Dispersion and types
Dispersion measures such as the variance, standard deviation, and mean absolute deviation (MAD) describe the variability of outcomes around the arithmetic mean.
Range
Range is defined as the maximum value minus the minimum value. Range has only a limited scope because it uses information from only two observations.
MAD
MAD for a sample is MAD = SUM(ABS(Xi-Xmean))/n where Xmean is the sample mean and n is the number of observations in the sample.
Variance & Standard deviation
The variance is the average of the squared deviations around the mean, and the standard deviation is the positive square root of variance. In computing sample variance (s2) and sample standard deviation, the average squared deviation is computed using a divisor equal to the sample size minus 1.
Semivariance
The semivariance is the average squared deviation below the mean; semideviation is the positive square root of semivariance. Target semivariance is the average squared deviation below a target level; target semideviation is its positive square root. All these measures quantify downside risk.
Chebyshev’s inequality
According to Chebyshev’s inequality, the proportion of the observations within k standard deviations of the arithmetic mean is at least 1 − 1/k2 for all k > 1. Chebyshev’s inequality permits us to make probabilistic statements about the proportion of observations within various intervals around the mean for any distribution with finite variance. As a result of Chebyshev’s inequality, a two-standard-deviation interval around the mean must contain at least 75 percent of the observations, and a three-standard-deviation interval around the mean must contain at least 89 percent of the observations, no matter how the data are distributed.
Coefficient of variation
The coefficient of variation, CV, is the ratio of the standard deviation of a set of observations to their mean value. A scale-free measure of relative dispersion, by expressing the magnitude of variation among observations relative to their average size, the CV permits direct comparisons of dispersion across different data sets.
Sharpe ratio
The Sharpe ratio for a portfolio, p, based on historical returns, is defined as Sh = (Rp – RF)/sp where Rp is the mean return to the portfolio, Rf is the mean return to a risk-free and asset, and s**p is the standard deviation of return on the portfolio.
Skew and skewness
Skew describes the degree to which a distribution is not symmetric about its mean. A return distribution with positive skewness has frequent small losses and a few extreme gains. A return distribution with negative skewness has frequent small gains and a few extreme losses. Zero skewness indicates a symmetric distribution of returns.
Kurtosis
Kurtosis measures the peakedness of a distribution and provides information about the probability of extreme outcomes. A distribution that is more peaked than the normal distribution is called leptokurtic; a distribution that is less peaked than the normal distribution is called platykurtic; and a distribution identical to the normal distribution in this respect is called mesokurtic. The calculation for kurtosis involves finding the average of deviations from the mean raised to the fourth power and then standardizing that average by the standard deviation raised to the fourth power. Excess kurtosis is kurtosis minus 3, the value of kurtosis for all normal distributions.

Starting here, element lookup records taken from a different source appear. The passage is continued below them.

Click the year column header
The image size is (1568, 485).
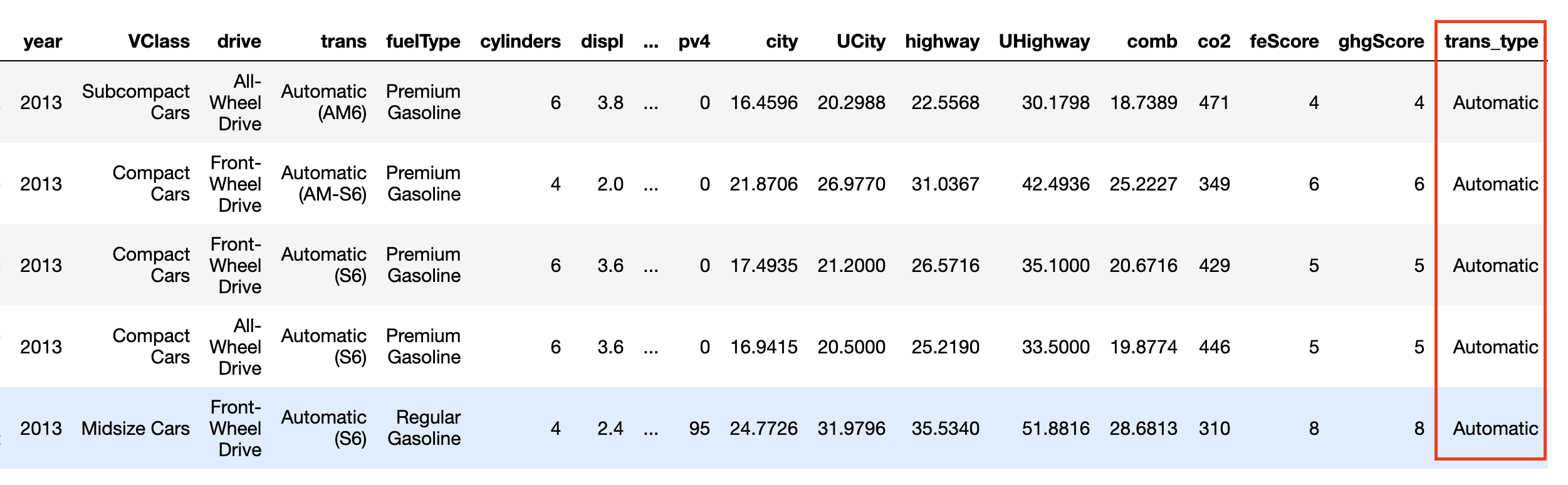point(43,41)
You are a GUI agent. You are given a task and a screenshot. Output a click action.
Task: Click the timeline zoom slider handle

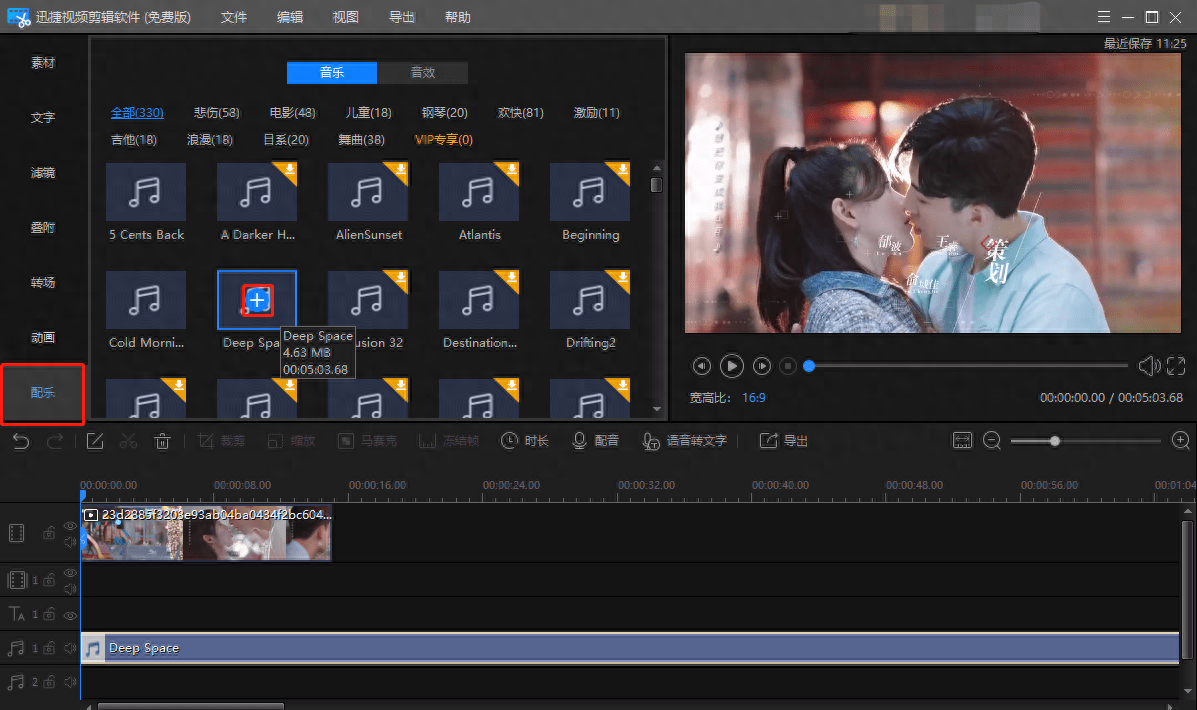point(1054,441)
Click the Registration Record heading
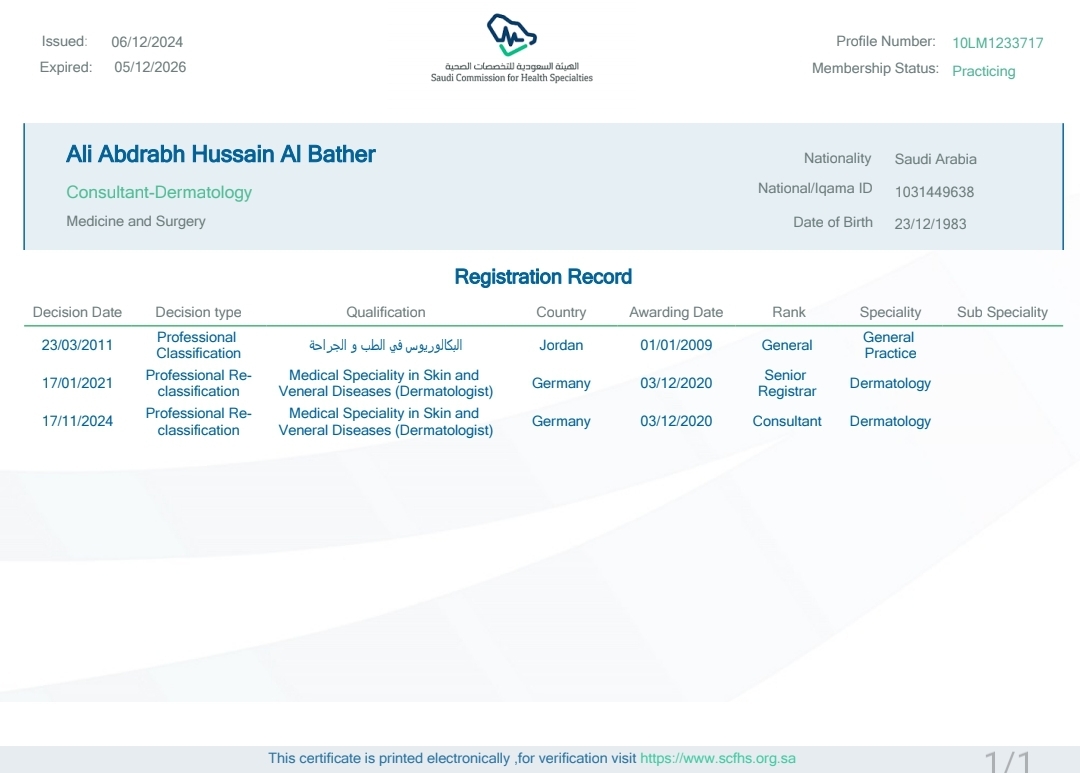The image size is (1080, 773). click(543, 277)
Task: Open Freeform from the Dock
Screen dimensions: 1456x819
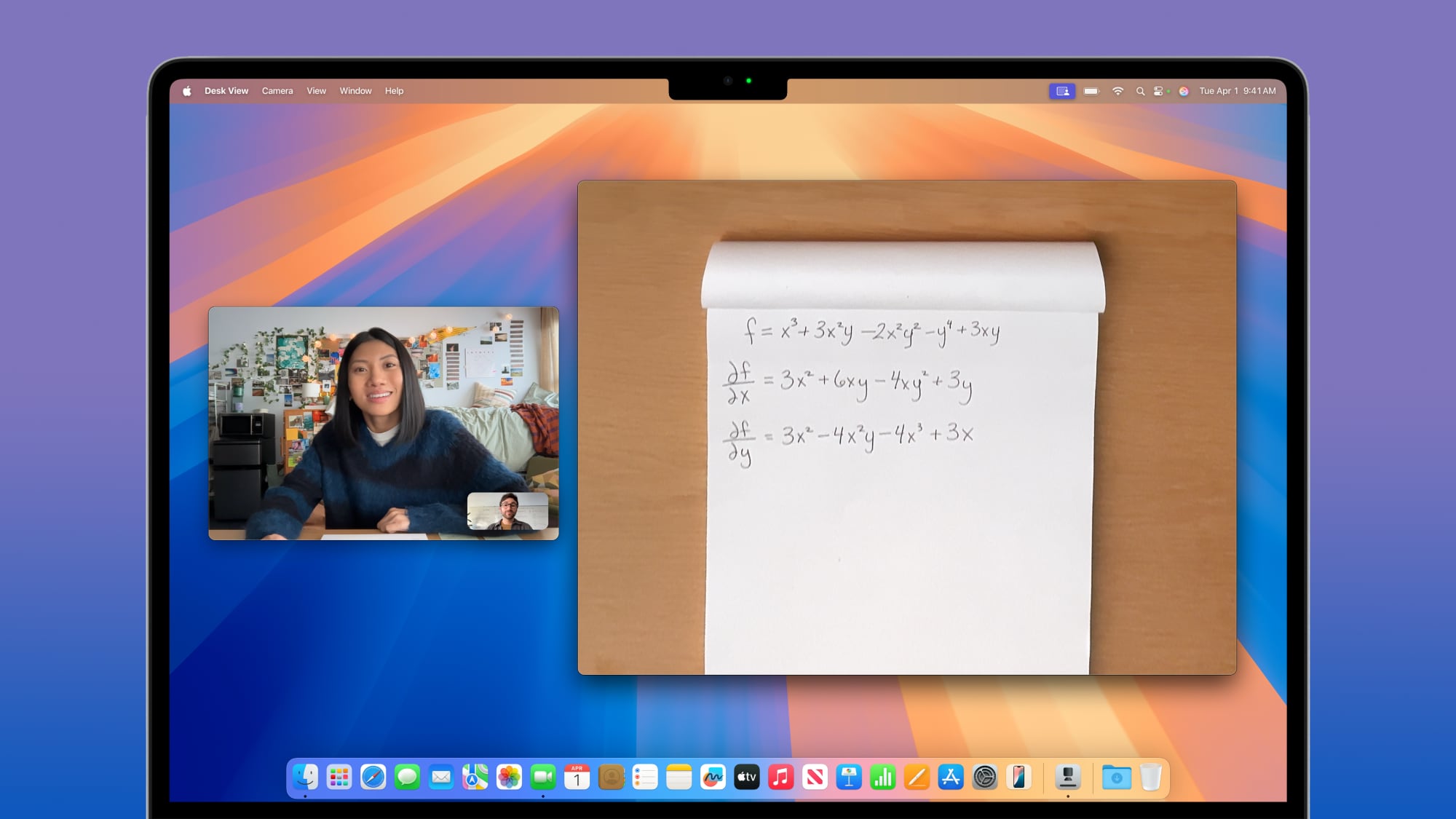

When analyzing investment returns, how do the geometric and arithmetic means compare?
Uncertainty in cash flows or returns causes the arithmetic mean to be larger than the geometric mean. The more uncertain the returns, the more divergence exists between the arithmetic and geometric means. The geometric mean return approximately equals the arithmetic return minus half the variance of return.51 Zero variance or zero uncertainty in returns would leave the geometric and arithmetic return approximately equal, but real-world uncertainty presents an arithmetic mean return larger than the geometric.